Antes de que las almenas de Torres Blancas le dieran al barrio vocación de Manhattan ya se reunían los modernos en esta zona primero en el Nica's, de Nicholas Ray, y luego en Picadilly y Rock-Ola.Encima de estos locales nocturnos, en la calle del Padre Xifré coincidieron en los años sesenta los directores del nuevo cine español y sus prometedoras actrices en estos apartamentos se fraguaron grandiosos guiones y apasionantes romances, confabulaciones, manifiestos y líos de drogas. Éste era entonces un terreno marginal. Zona de nadie, descampado y límite junto a la pista de Barajas parecía como si, deseosos de huir de la ciudad algunos de sus hijos más inquietos, se apelotonaran en la vía del aeropuerto para darse fuerzas ante la recta final. La avenida de América era la primera etapa en un viaje que prometía el éxito y la fama a los audaces.
En las sombras de Nica's se formaron los primeros grupos de rock madrileños, y hay quien afirma que vio cantar y bailar estos ritmos foráneos al mismísimo Camilo Sesto con flequillo y botines. Años después, en Picadilly, un grupo de jóvenes actores ofreció su peculiar versión de Hair antes de que llegara descafeinado a los escenarios madrileños. Por entonces, Rosa León y Jorge Krahe entonaban en esta cava canciones como El obseso sexual o El vicio en el hospicio, las primeras letras de Javier Krahe desde su exilio canadiense, canciones que venían a romper la pertinaz sequía erótica de los cantautores con barba.
En los nuevos edificios de Clara del Rey se apilaban gentes de paso, inmigrantes dispuestos a triunfar en la urbe y estudiantes americanas de costumbres liberales y amplios volúmenes; se inauguraban sospechosas pizzerias y pubs que cambiaban de nombre y de dueño de la noche a la mañana. Era un barrio cosmopolita a mitad de camino entre el lumpen y la modernidad; un barrio sin nombre, de arquitectura impersonal, fragmentado en cientos de cubículos que contenían malamente una cocina empotrada, un baño de reducidas dimensiones y un dormitorio-salón-living con la moqueta agujereada por decenas de colillas.
Los rockers y los mods, los punks y los vaqueros de asfalto aún no habían hecho la primera comunión. El Picadilly fue incendiado en la madrugada por un turbio asunto de mafias rivales y se convirtió en el Top-Less, a mayor gloria de los esperpénticos Tip y Coll.

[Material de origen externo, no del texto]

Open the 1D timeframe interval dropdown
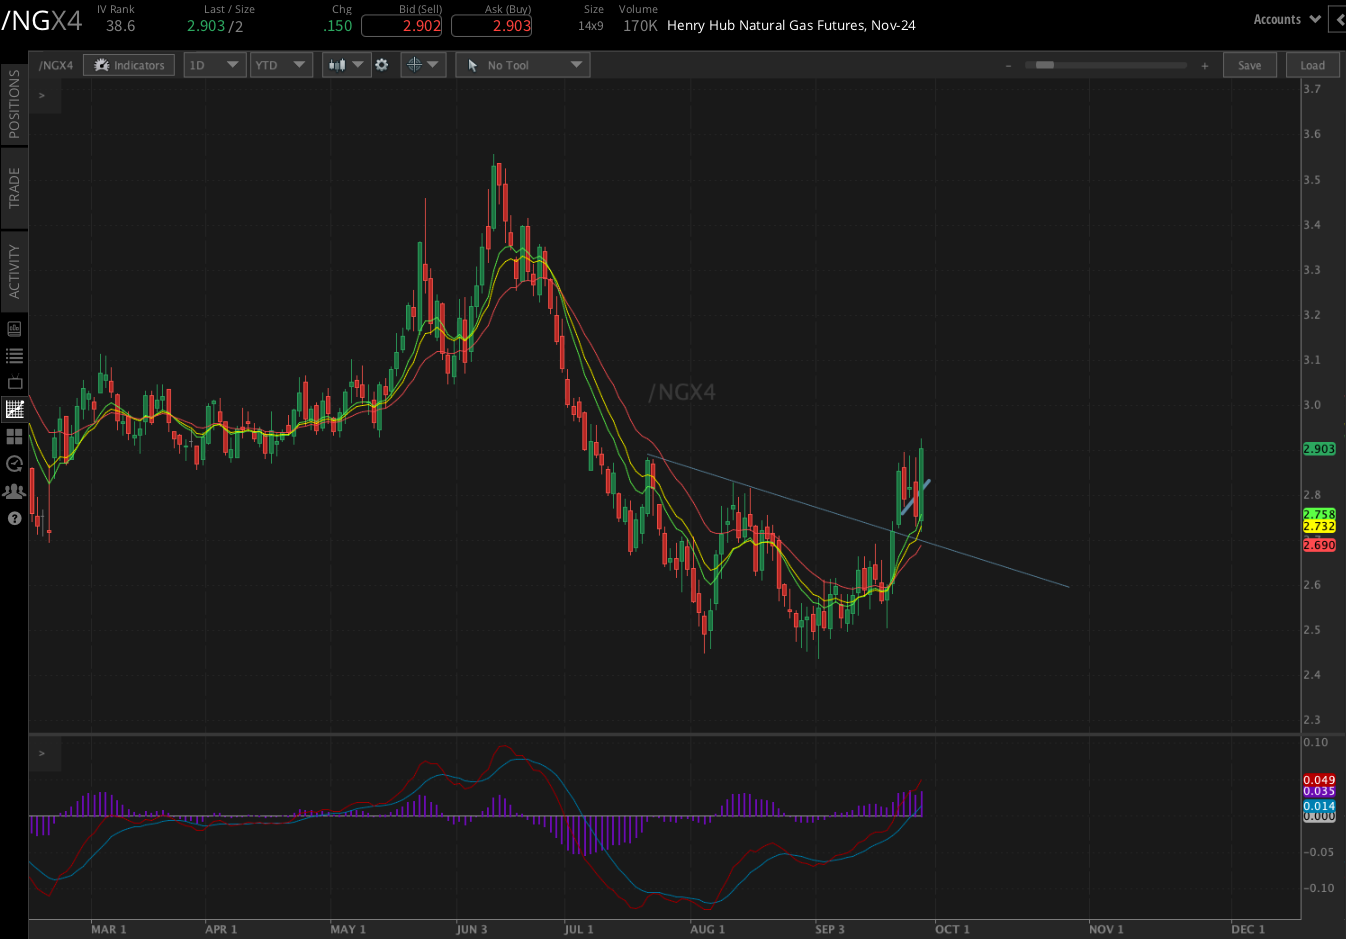Screen dimensions: 1346x939 tap(214, 65)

Al lado vivió una existencia fugaz un music-hall lanzado a bombo y platillo, y luego se abrieron las oscuras fauces de Rock-Ola, santuario de las nuevas hornadas irritantes, templo de la movida, lugar donde toda incomodidad tiene su asiento y caldera en la que han hervido los fermentos más renovadores de la modernidad madrileña.

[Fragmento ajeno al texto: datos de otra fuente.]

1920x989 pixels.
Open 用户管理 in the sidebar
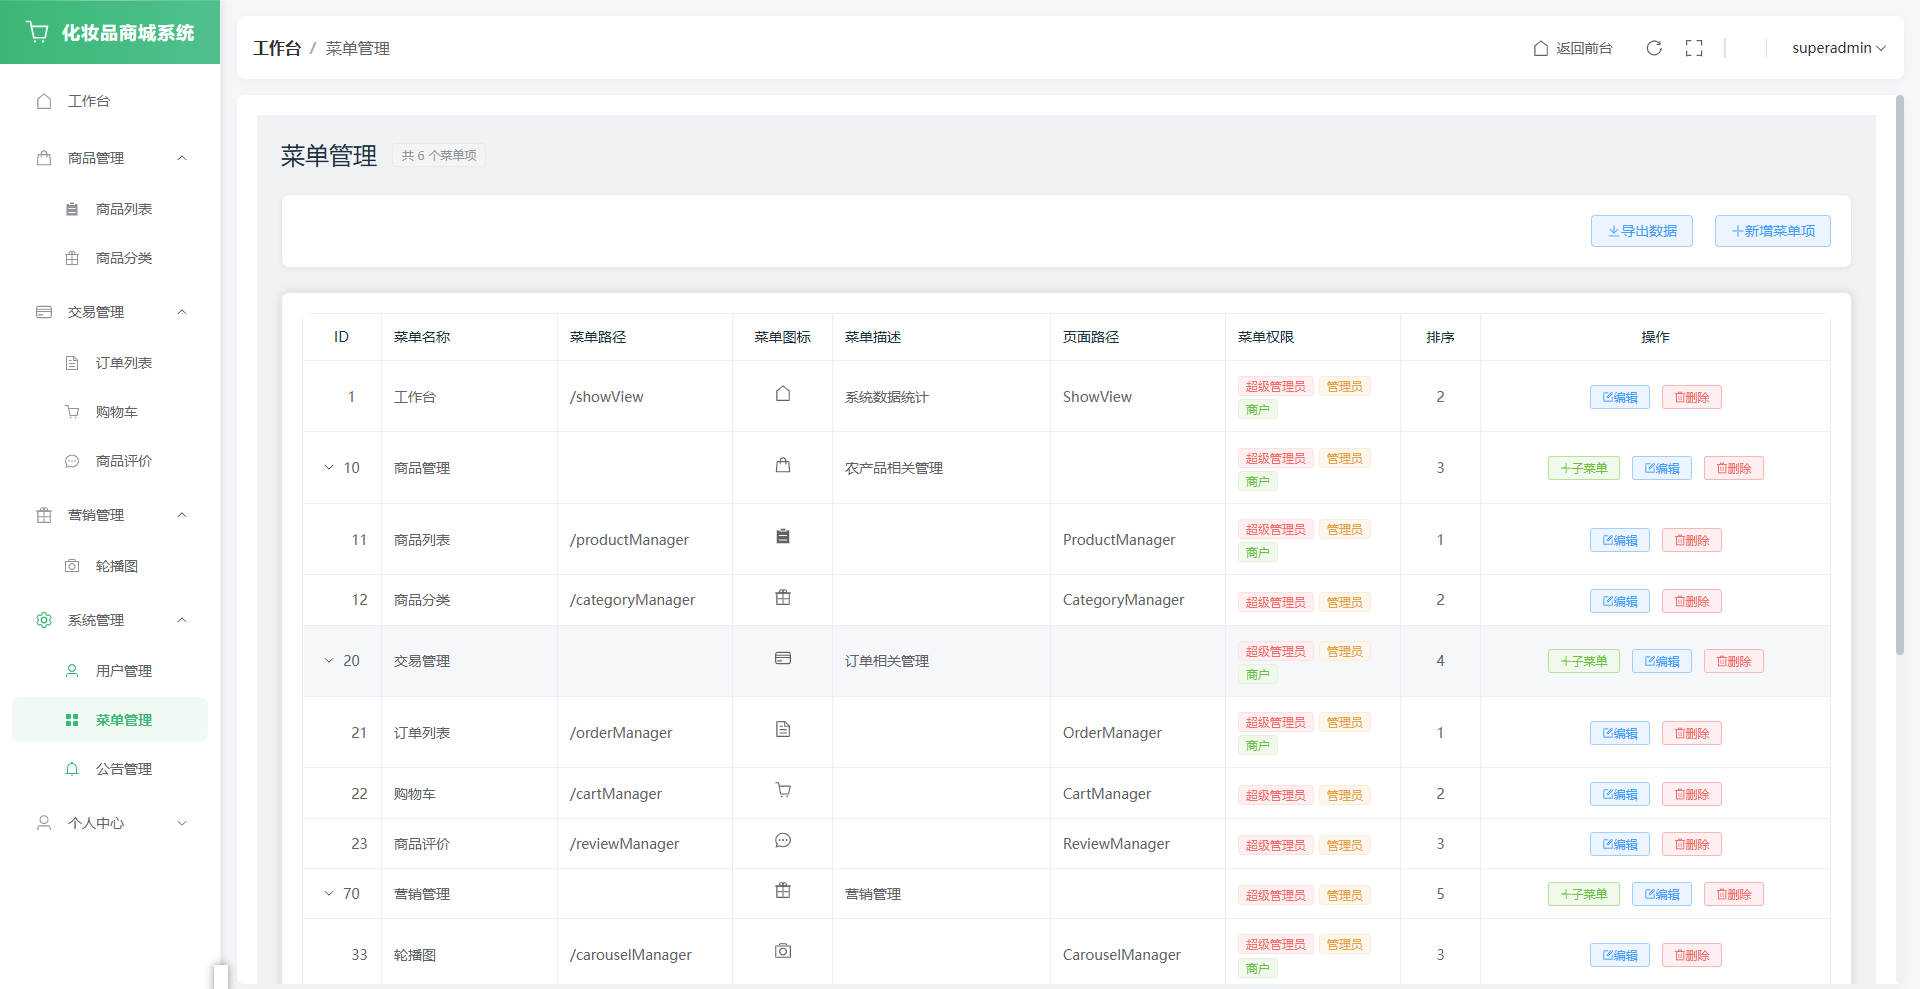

En este reducido escenario actuaron en condiciones heroicas los grupos y solistas punteros de la vanguardia británica y norteamericana, la espectral Siouxsie y sus aves nocturnas: Iggy Pop, el increíble hombre iguana y los afelpados Psychodelic Furs. Aquí recibieron su bautismo de fuego las jóvenes promesas del pop español.
La peculiar lobreguez del ambiente se vio subrayada hace un par de años por la proliferación de grupos de nombre crepuscular y ominoso: Parálisis Permanente, Gabinete Caligari, Alphaville, Siniestro Total, Seres Vacíos. Fue su momento de gloria. Los lavabos estaban atestados de jeringuillas y, el sudor se condensaba en espesas nubes entre las que circulaban tropezando unos con otros varios centenares de zombies que se escupían como señal de reconocimiento y bebían cerveza caliente. El peligro en estos sótanos de Rock-Ola estaba más en la lipotimia que en la sobredosis.
Clausurado este pozo negro de la noche ciudadana por incumplir coherentemente y de manera reiterada diversas normas de seguridad, con el último baldón de una muerte estúpida ante sus puertas, el silencio ha caído nuevamente sobre esta escenografía que Madrid ha importado del Soho londinense o del Bronx neoyorquino, de Liverpool y de Vigo.
* Este artículo apareció en la edición impresa del lunes, 29 de julio de 1985.